とりあえずパソコンの電源を落とした。話をじっくりと聞かなくてはいけなそうだ。場合によっては、辞めないよう説得をしなくてはいけない。

何かあったの?

たずねる私の目の前に、夫が取り出した1枚の紙。そこには

本日より7日間で業務の引き継ぎを完了し、その後1ヶ月間の自宅待機、自宅待機終了をもって退社とする……というようなことが書かれていた。

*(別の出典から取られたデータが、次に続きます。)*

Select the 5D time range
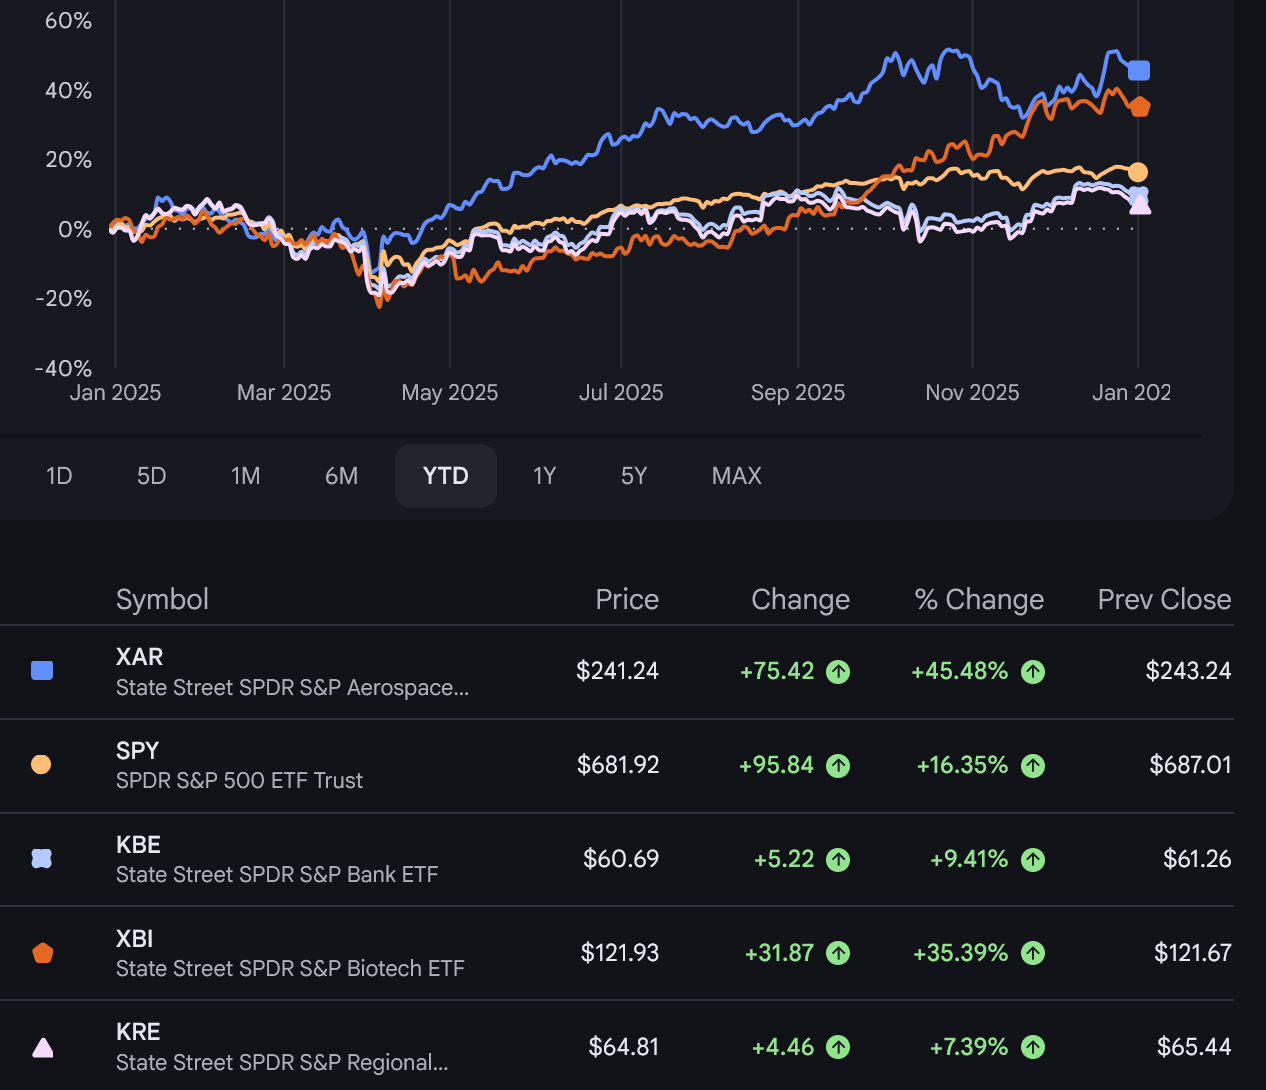1266x1090 pixels. (151, 476)
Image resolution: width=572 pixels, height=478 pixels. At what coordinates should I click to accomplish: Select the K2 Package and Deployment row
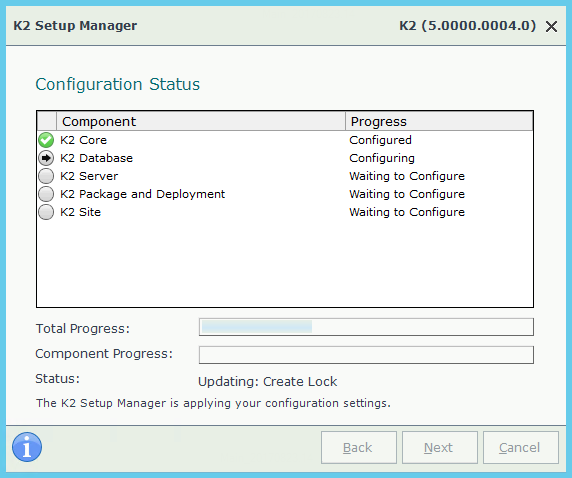click(285, 194)
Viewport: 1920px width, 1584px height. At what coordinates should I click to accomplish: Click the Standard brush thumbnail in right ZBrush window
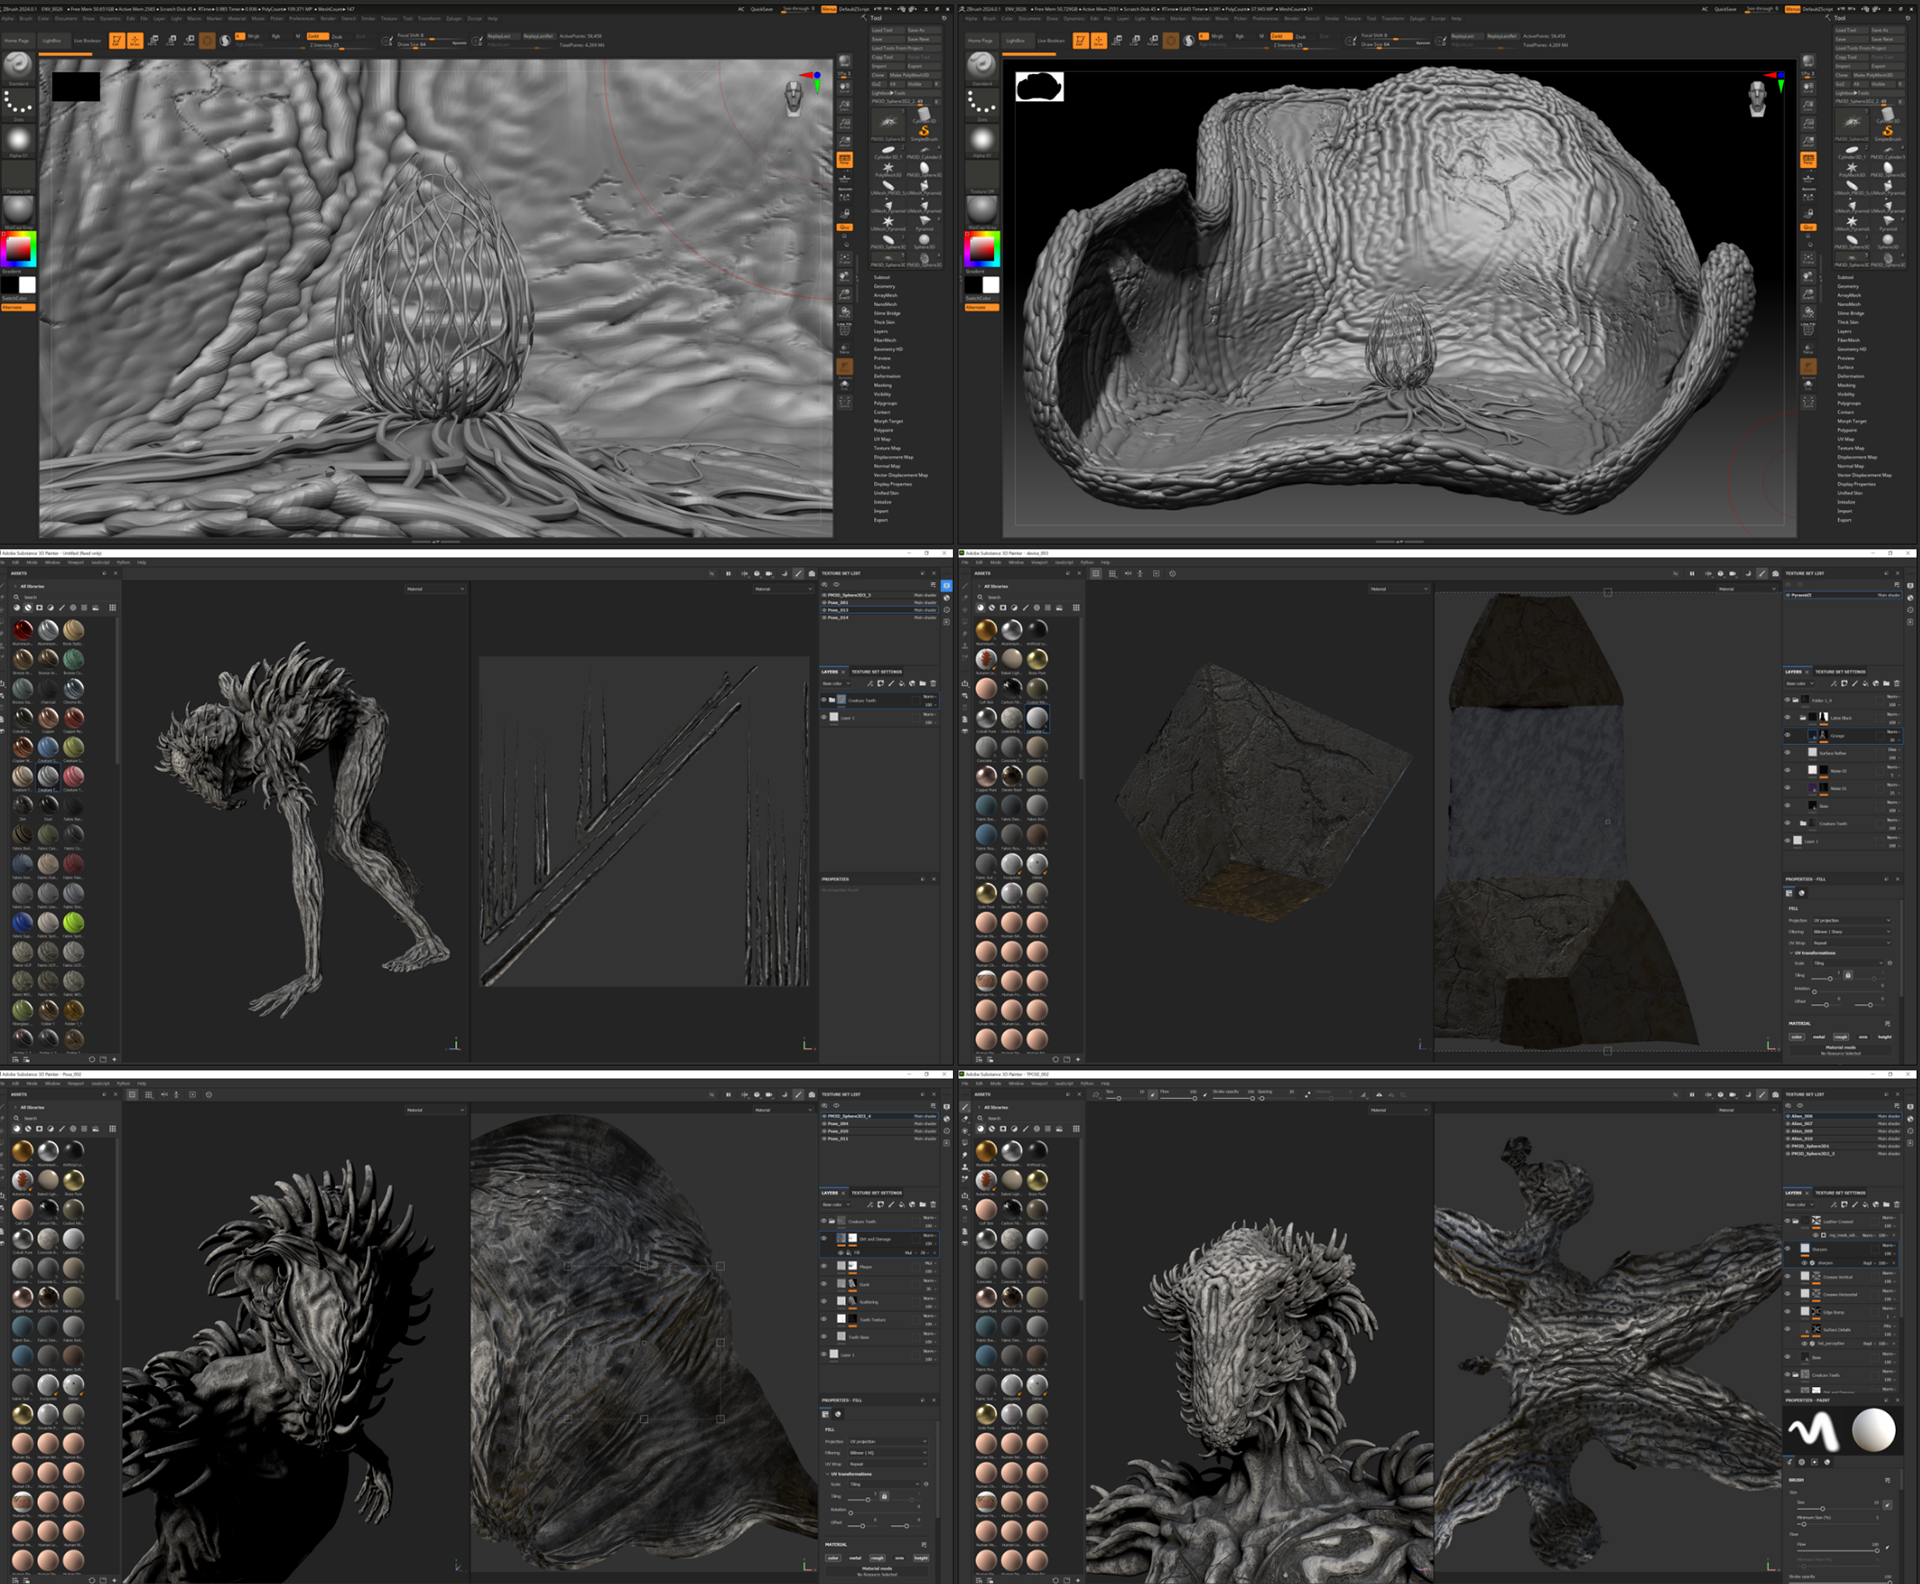pos(981,65)

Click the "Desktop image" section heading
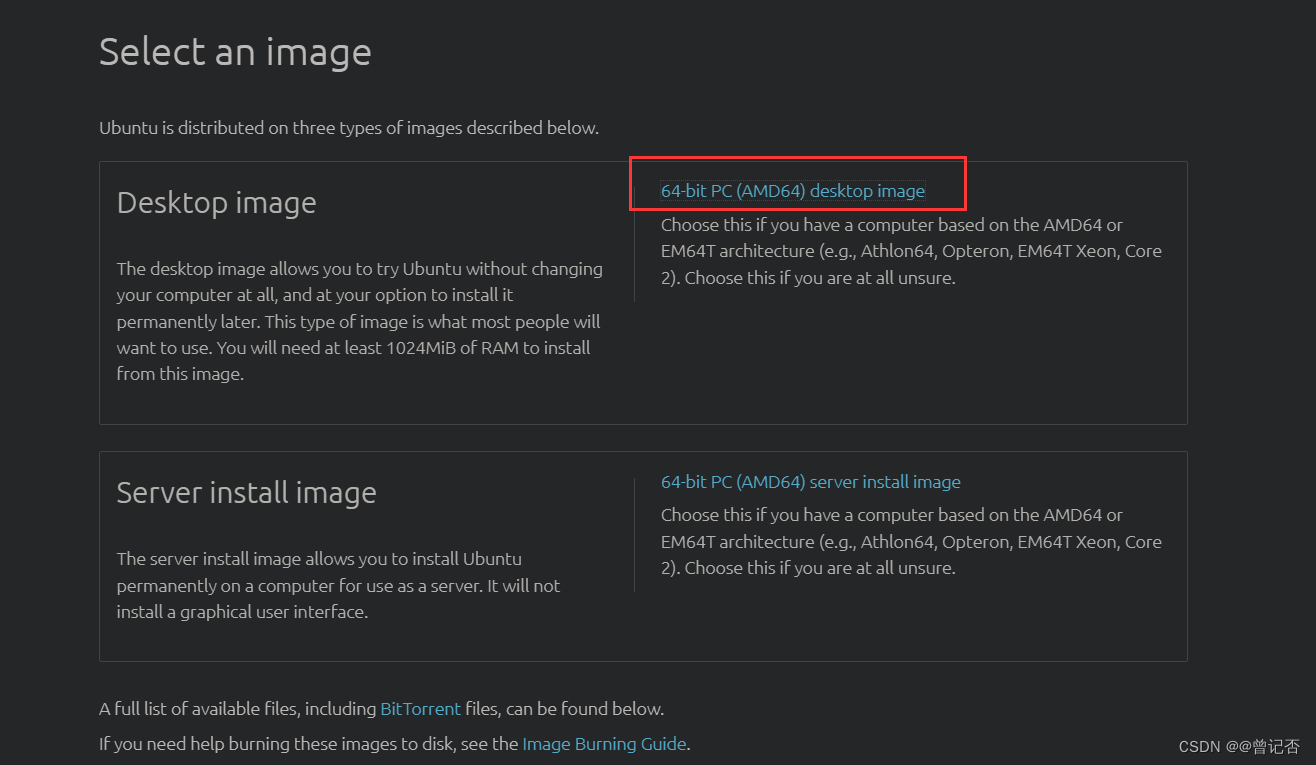[216, 203]
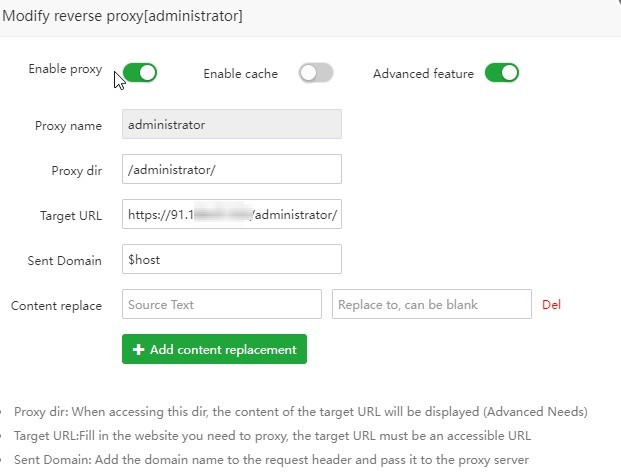Click the red Del link
Screen dimensions: 621x473
pos(551,305)
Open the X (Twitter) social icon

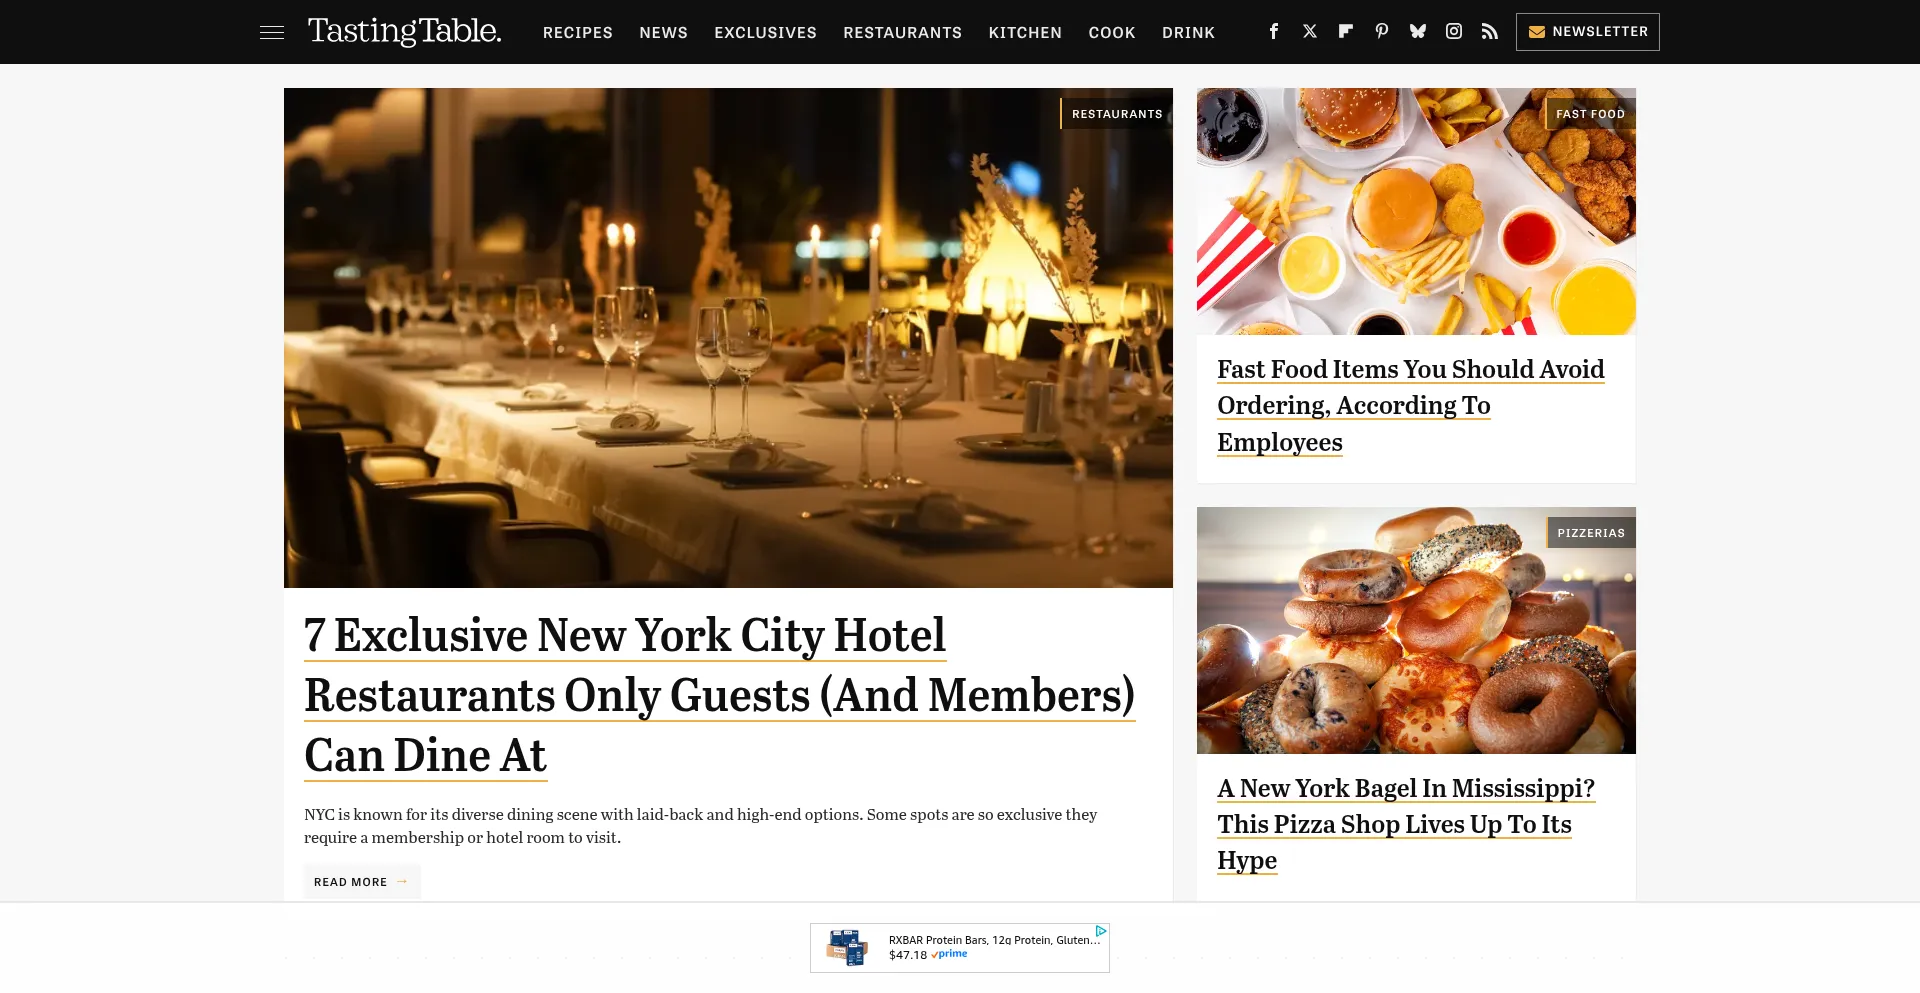tap(1310, 31)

他にも細かなことが記載されていたが、読めば読むほど空々しい。今まで家庭すら顧みないような勢いでもって仕事をしてきた夫に対して、この会社は紙切れ1枚でいったい何を言おうというのだろう。失望感よりも先に怒りのほうが湧いて来た。

そうして、これは今でもなぜなのだろうと不思議に思うのだが、怒りとともに頭の中には

小田和正の「ラブストーリーは突然に」が大音量で鳴り響いていた。

小田さんの甘く透き通った歌声とは対照的に、私の思考は混沌を極めていた。怒り、失望、不安……ありったけの負の感情が混ざり合う。

何とかなるさ。

そう思った3秒後には、

でも、もう歳だ。50歳を超えている。

不安がにょろりと頭をもたげる。

悩んでも仕方がない。とにかく前に進むしかないんだ。そう自分で自分に言いきかせる。

けれど本音を言えば、やっぱり不安なのだ。退職勧奨をうけた日から時が経つにつれ怒りは収まって来た。けれど怒りが収まれば収まるほど、それに比例するかのようにして不安が大きくなって来る。こうしてブログを書いている今も不安で不安で仕方がない。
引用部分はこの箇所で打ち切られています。